Exercise prompt: Please give the listing again between the lines holding "in the preview" and "1450x840 pixels. coord(1172,748)", inclusive, swapping "column" for "row" and leaving everything else unchanged. Leave the pictures out of your answer.

Stored data:
-- -- --

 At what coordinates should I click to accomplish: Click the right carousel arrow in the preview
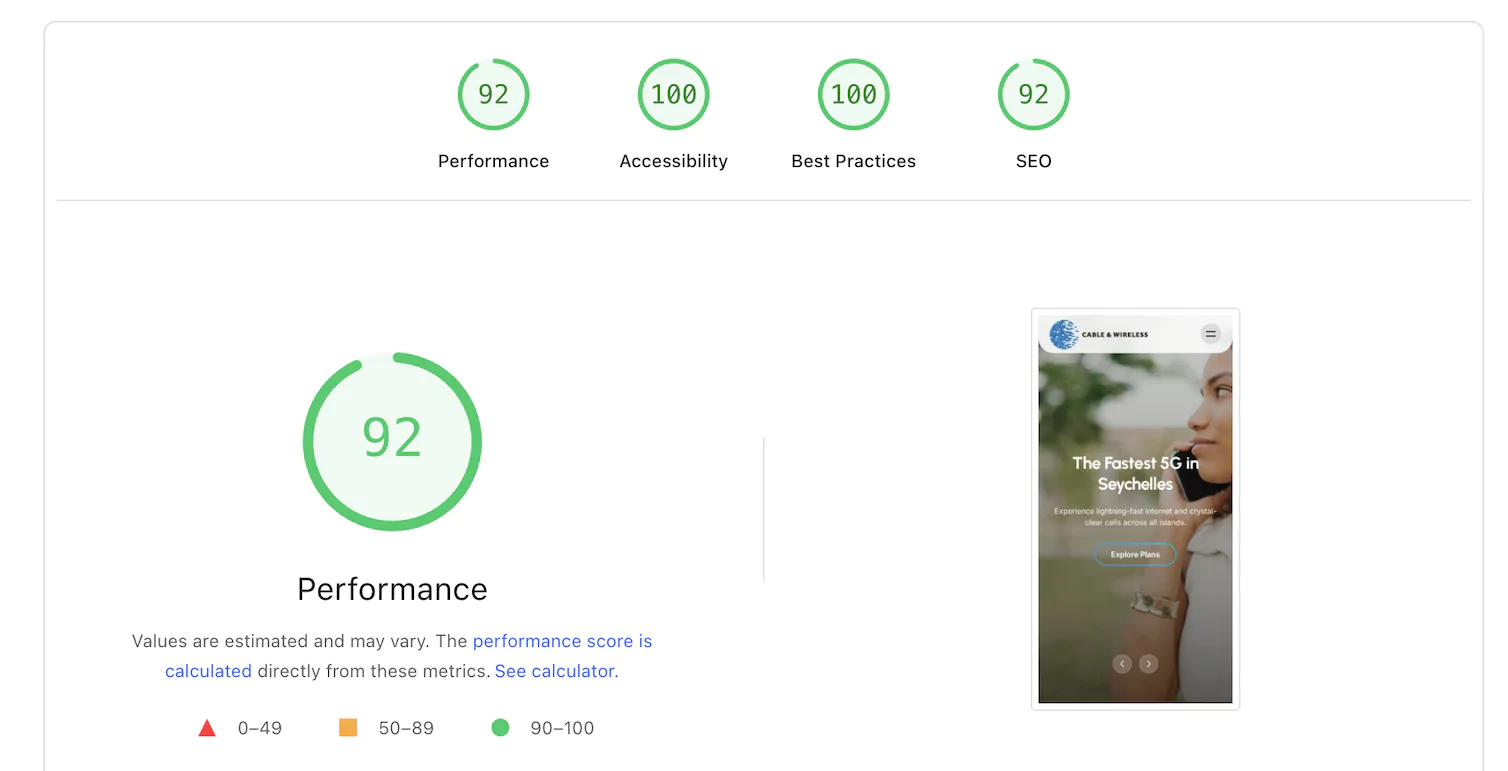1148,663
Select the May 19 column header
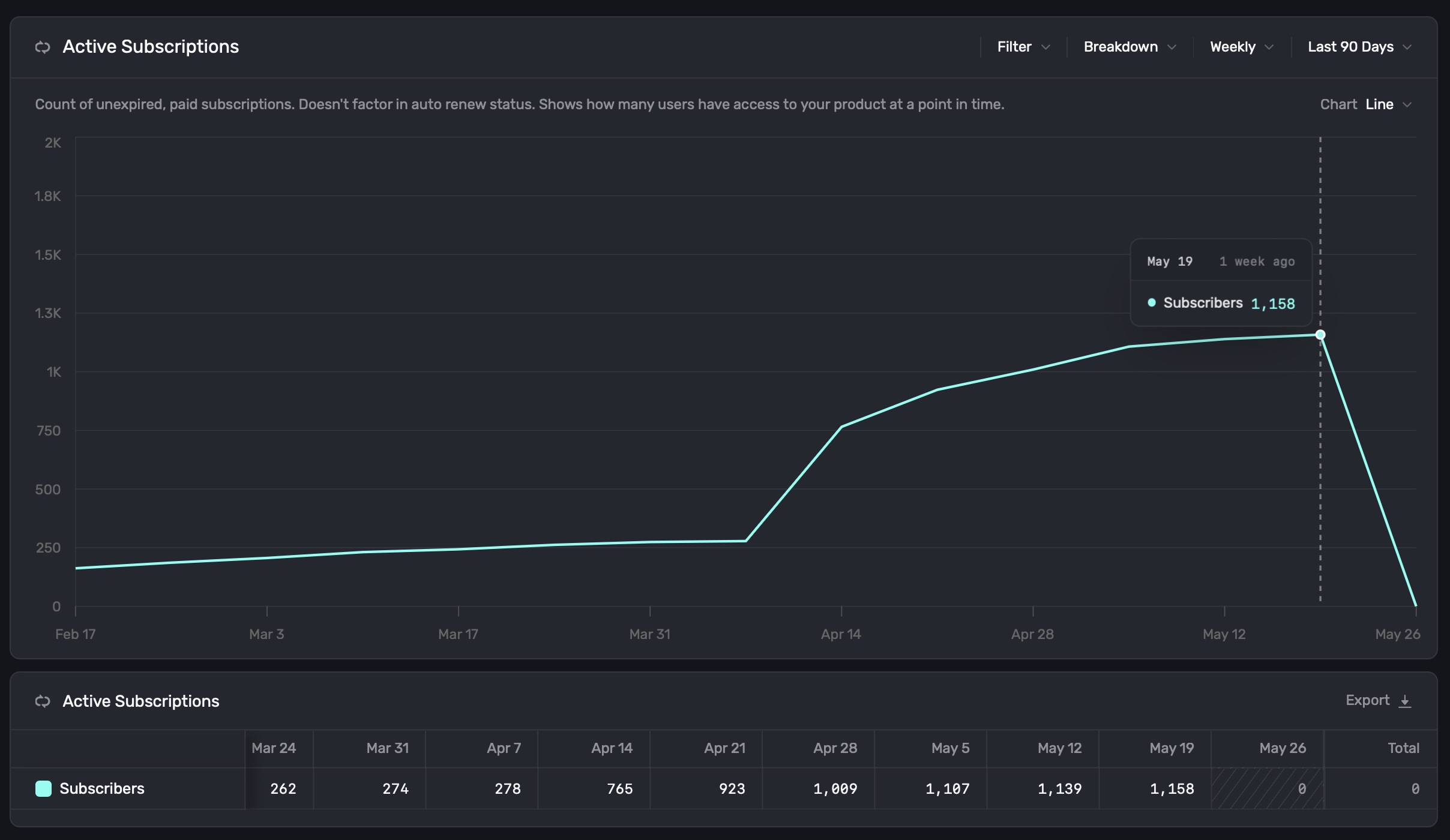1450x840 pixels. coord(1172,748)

-- -- --

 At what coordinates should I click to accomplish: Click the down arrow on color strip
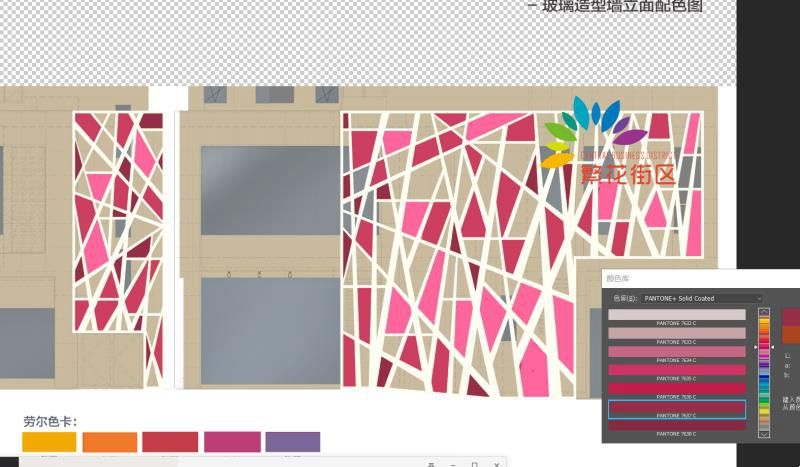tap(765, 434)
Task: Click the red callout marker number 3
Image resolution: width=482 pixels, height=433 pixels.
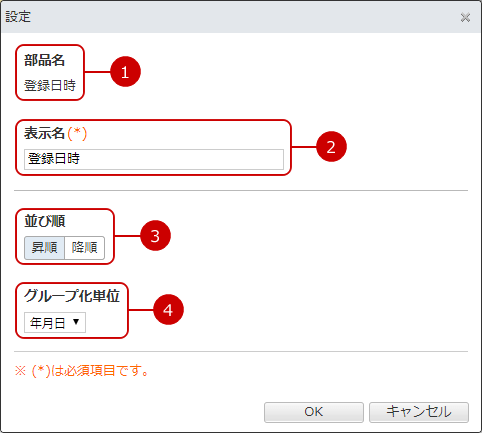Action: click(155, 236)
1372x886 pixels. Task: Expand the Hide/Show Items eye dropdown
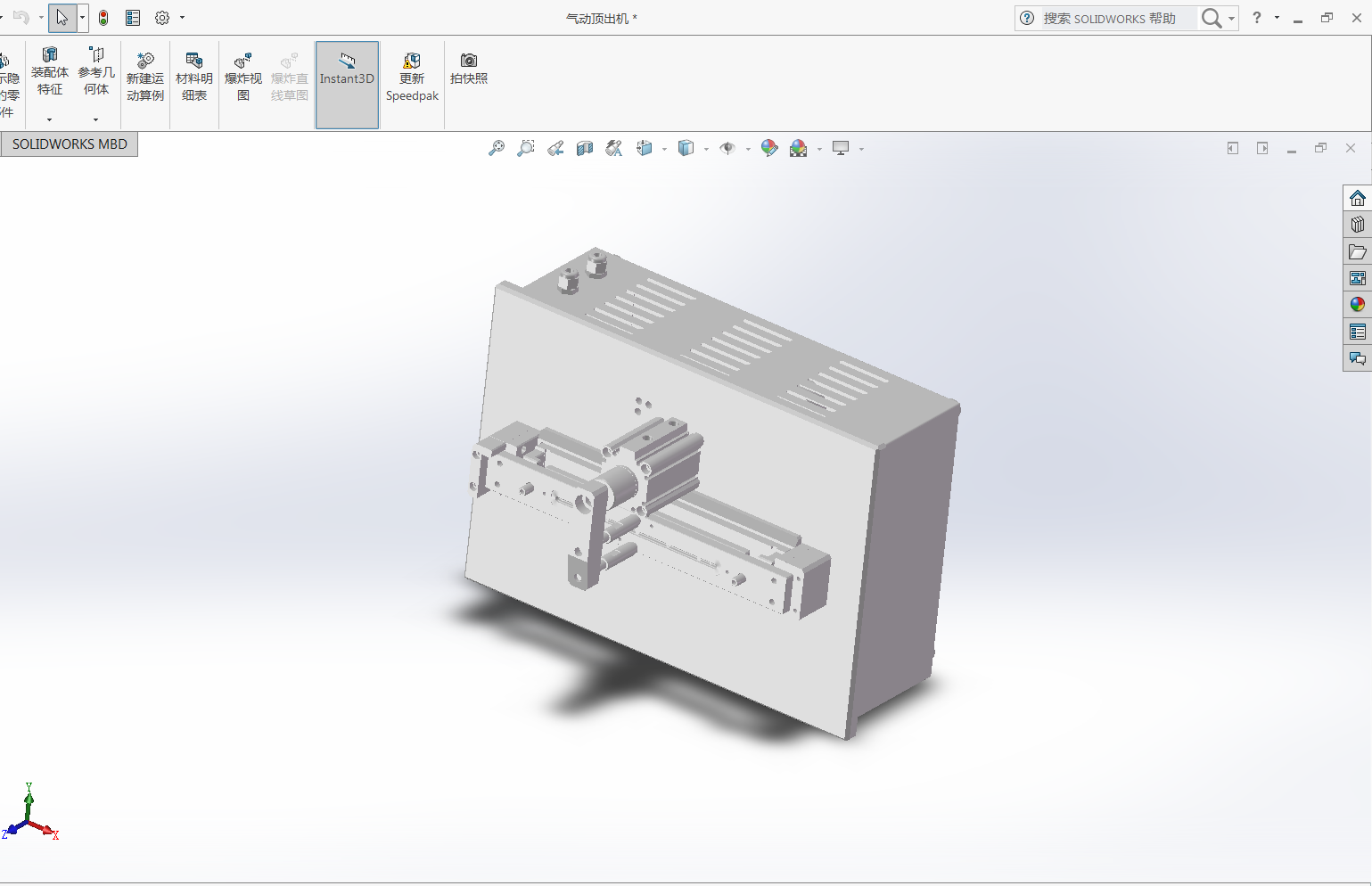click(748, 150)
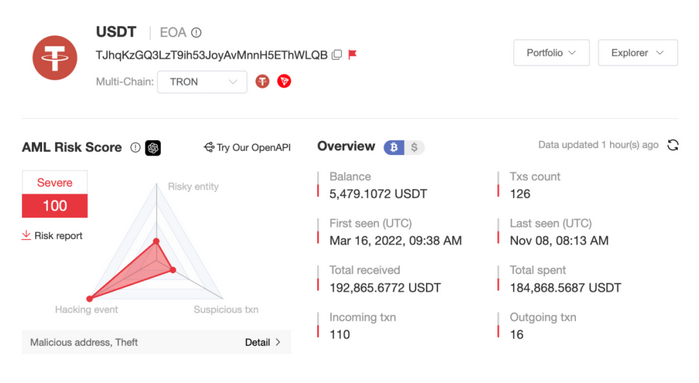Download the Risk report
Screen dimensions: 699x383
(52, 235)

-- -- --

Complete response:
 At what coordinates should I click to accomplish: Click the right carousel arrow in the preview
1148,663
Select the May 19 row header
1450x840 pixels. coord(1172,748)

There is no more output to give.